About Nagoya University Hospital

Nagoya University Hospital is a leading academic medical center in Japan, located in Showa-ku, Nagoya. As part of the Tokai National Higher Education and Research System, the hospital plays a central role in advancing patient care, medical research, clinical education, and healthcare innovation.

Serving as both a high-acuity care provider and a teaching hospital, Nagoya University Hospital supports complex clinical programs and helps train the next generation of healthcare professionals. Its clinical environment reflects many of the challenges facing hospitals across Japan, including rising care complexity, increased demand for specialized nursing support, workforce shortages, and the need to improve working conditions for nurses.

The Challenge

Healthcare ChallengesHealthcare organizations across Japan are navigating a convergence of pressures that are making care delivery increasingly complex. An aging population is contributing to higher patient acuity and more complex underlying conditions, while hospitals continue to face staffing shortages, growing workloads, and the need to support younger nurses as they develop clinical confidence and expertise.

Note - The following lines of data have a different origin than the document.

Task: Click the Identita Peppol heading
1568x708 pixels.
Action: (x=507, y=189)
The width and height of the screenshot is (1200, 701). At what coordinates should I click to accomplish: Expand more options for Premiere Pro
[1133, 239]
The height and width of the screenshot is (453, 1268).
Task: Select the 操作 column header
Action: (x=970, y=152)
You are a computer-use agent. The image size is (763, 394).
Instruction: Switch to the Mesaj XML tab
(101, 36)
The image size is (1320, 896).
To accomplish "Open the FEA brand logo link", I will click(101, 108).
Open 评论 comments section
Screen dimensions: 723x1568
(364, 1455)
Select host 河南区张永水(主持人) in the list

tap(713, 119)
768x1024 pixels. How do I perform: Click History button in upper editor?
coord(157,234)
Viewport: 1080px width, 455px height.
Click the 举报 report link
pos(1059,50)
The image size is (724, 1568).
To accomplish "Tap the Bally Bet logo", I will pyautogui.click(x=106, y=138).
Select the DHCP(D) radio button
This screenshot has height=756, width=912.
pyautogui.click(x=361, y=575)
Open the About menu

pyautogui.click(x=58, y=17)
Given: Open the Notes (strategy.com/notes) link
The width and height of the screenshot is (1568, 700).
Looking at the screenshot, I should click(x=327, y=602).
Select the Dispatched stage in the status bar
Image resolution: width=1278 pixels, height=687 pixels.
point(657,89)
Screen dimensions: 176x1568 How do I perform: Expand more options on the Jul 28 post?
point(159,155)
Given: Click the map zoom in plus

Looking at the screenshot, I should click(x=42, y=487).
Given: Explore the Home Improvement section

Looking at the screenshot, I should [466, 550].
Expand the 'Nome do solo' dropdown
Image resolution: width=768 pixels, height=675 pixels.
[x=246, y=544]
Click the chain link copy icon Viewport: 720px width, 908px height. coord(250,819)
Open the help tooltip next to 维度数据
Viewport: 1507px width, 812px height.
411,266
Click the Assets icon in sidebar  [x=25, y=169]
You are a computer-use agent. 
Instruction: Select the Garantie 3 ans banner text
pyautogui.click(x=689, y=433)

In intensive care environments, these pressures are especially pronounced. Nurses in the Surgical Intensive Care Unit (SICU) must provide continuous patient observation, timely assessments, hands-on care, documentation, information sharing, safety checks, and support for less experienced team members. These responsibilities require focus and  precision, often competing for the bedside nurse’s time.

Nagoya University Hospital set out to evaluate whether virtual nursing could help address these challenges in a way that fit Japan’s clinical workflows and nursing structures. The goal was not simply to introduce technology, but to determine whether experienced virtual nurses could be integrated into the SICU care model to support documentation, education, patient monitoring, and clinical collaboration while preserving bedside nurse accountability and maintaining patient safety.

Nagoya University Hospital - Virtual Nursing Proof-of-Concept

The proof of concept validated that virtual nursing support can be smoothly integrated into SICU workflows without causing disruption. It also showed meaningful potential to reduce documentation burden and create more time for direct patient care.

  • Nurse documentation time reduced by 50%
  • 80% of bedside nurses reported reduced documentation time
  • 60% of bedside nurses reported less patient care time lost to documentation
  • 50% of bedside nurses reported improved documentation timeliness
  • Remote support contributed beyond documentation

Time measurements showed that the median documentation time for bedside nurses without remote support was roughly 12 minutes. With remote support, that time fell roughly 50% to a median of just below 6 minutes, reducing nurses’ workload and freeing up more time for patient care.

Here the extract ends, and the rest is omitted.